One of the things I like best about my job is that often I'll stumble across old news articles about how Cleveland's renaissance is "right around the corner." (The oldest one I've seen is from the 1940s. What were they longing for then, the old canal days?)

Yesterday I found one from 1971. Without telling you anything about what it said, I'll posit this question: what do you expect Cleveland to look like in 38 years?

Discuss.

8 Comments:

Blogger CBG said...

Are you asking what the article proposed or what your readers think? I think the article probably mentioned flying cars and jet packs. This is similar to my vision of Cleveland in 2047, except my vision includes more zombies, feral cats and urban decay. Also I'm sure there will still be lots of people (and zombies) predicting that Cleveland's renaissance is coming soon while doing virtually nothing of substance to make it happen.

8:03 AM  
Blogger Christine said...

Right, sorry, that was unclear. 38 years from now, not from 1971.

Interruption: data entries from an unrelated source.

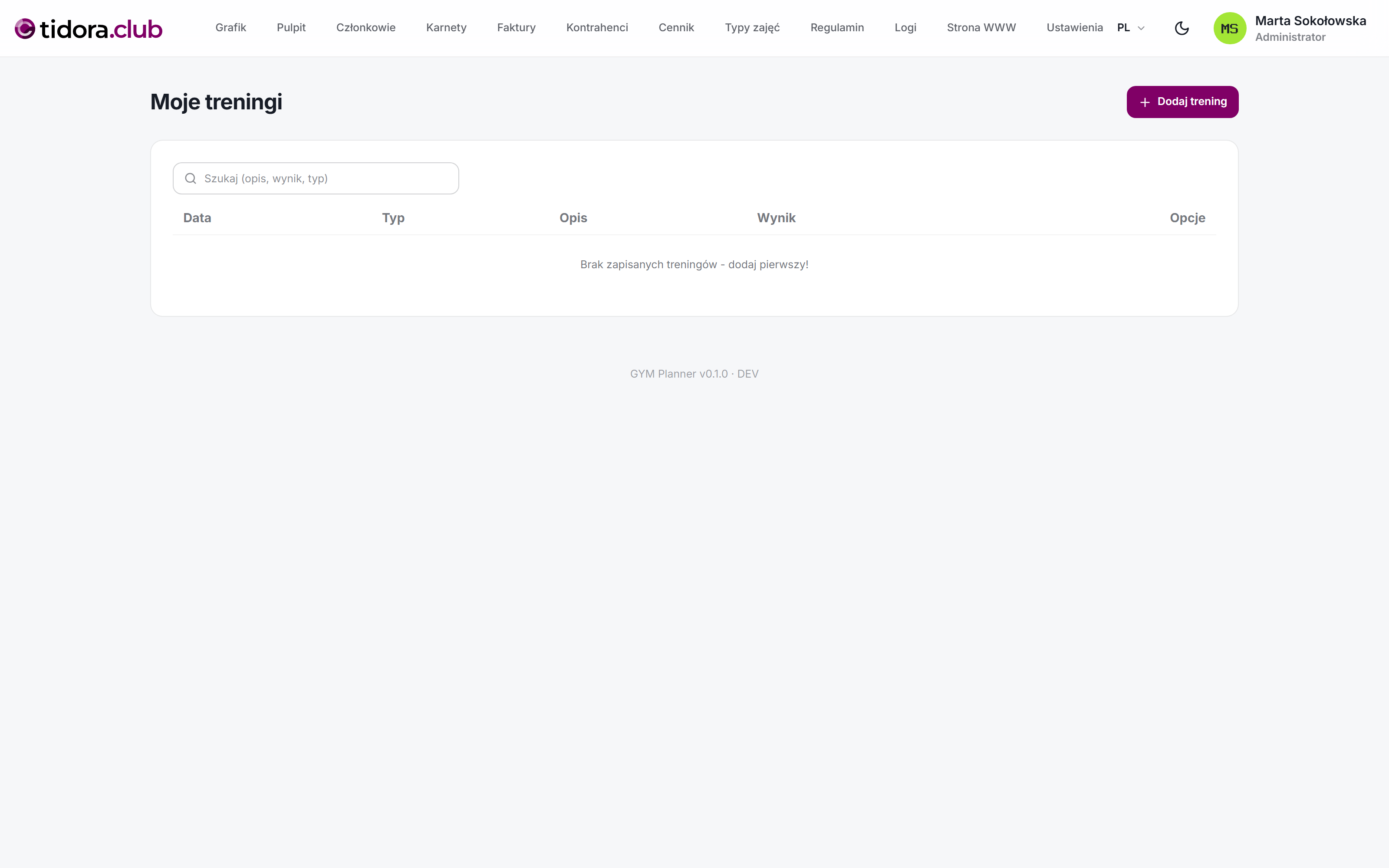Screen dimensions: 1389x868
Task: Click the plus icon in Dodaj trening
Action: (1145, 102)
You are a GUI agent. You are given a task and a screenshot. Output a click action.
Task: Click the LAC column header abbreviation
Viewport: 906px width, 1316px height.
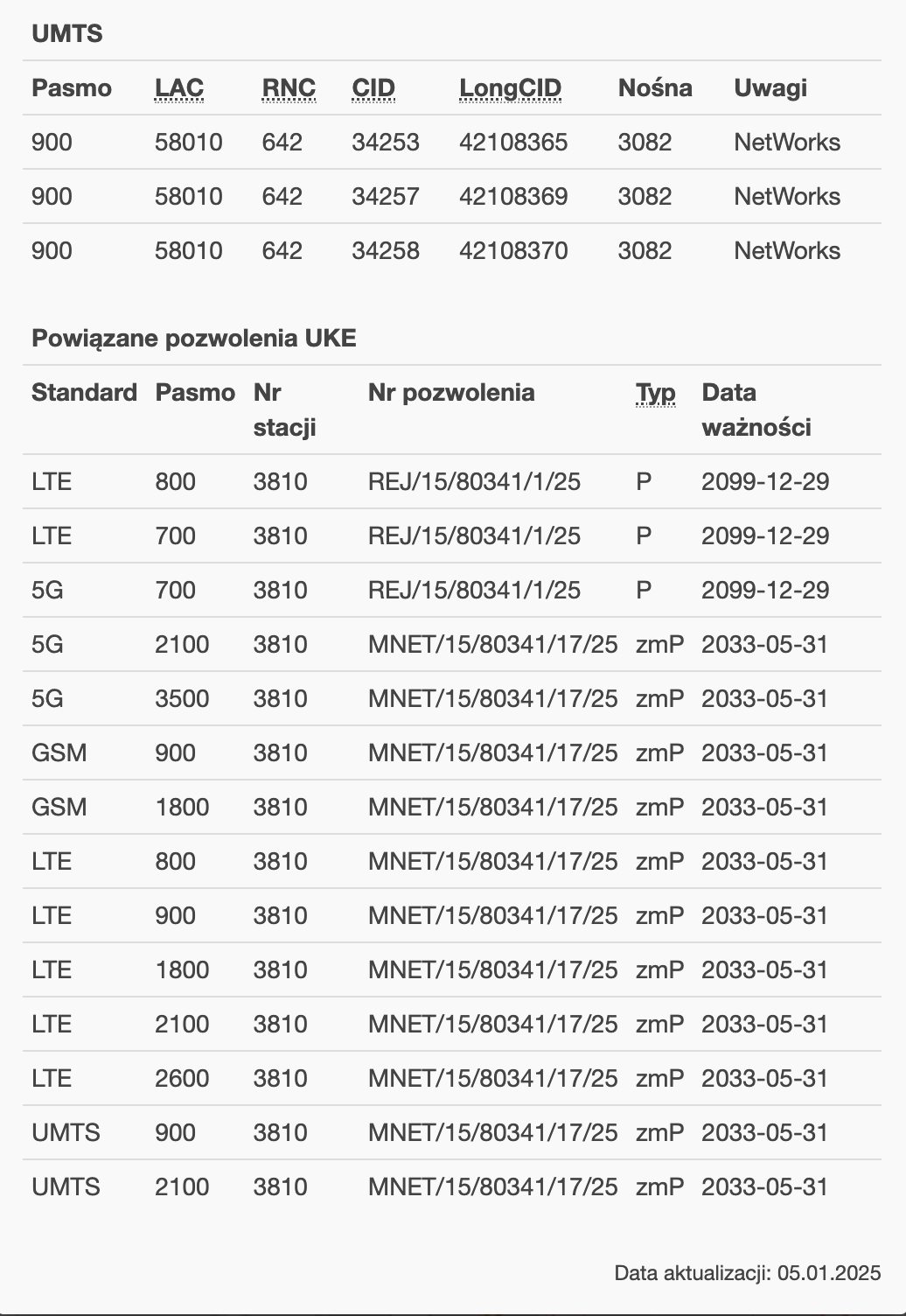(179, 88)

I like the idea of zombies wearing jetpacks.

Also I would like to think that parts of the city will be in jungle-covered ruins, like Angkor Wat, so untouched that kids can actually go exploring in them. Like in the good old days, before everything was dangerous.

6:10 PM  
Blogger russ said...

More or less, I expect it to look like it does today, to be honest.

10:57 AM  
Blogger thatgirl said...

maybe a little bit more like Detroit, when we eventually end up with casinos that drive us further into the ground, and even more vacant homes... One of the things that struck me though, was that there are still people up there who have stayed and take pride in their city despite the odds.

I'm sorry, I know that sounds so pessimistic.

On the other hand, according to a friend of mine who majored in environmental studies, we're in a good place because we've got a source of fresh water, and she thinks that the southwest will eventually be unable to sustain itself...

9:13 AM  
Blogger Christine said...

Ha ha, thirsty Southwest.

But seriously, fresh water is an awfully good bargaining chip. If things got apocalypse bad and the country fractured into warring city states, I could see Cleveland rising to the level of bronze-age Mycenae, while the Southwest goes all Thundarr the Barbarian.

9:27 AM  
Blogger CBG said...

There are a lot of assholes in the southwest, though. I'm sure they'll move in and dupe us into giving us all our fresh water, something simple like "Hey look over there, it's Big Chuck and Little John. Zoink!"

10:21 AM  
Blogger Beanie said...

Funny you mention getting duped out of our water. My greatest fear is that the city will be enchanted by some charismatic (read: Hitler-like) business development savior who will tout selling off our fresh water as our economic rescue kit.

And then we really will have zombies with jet-packs.

12:04 PM  
Blogger CBG said...

I will welcome our zombie-jetpack-overlords, because really what else can you do?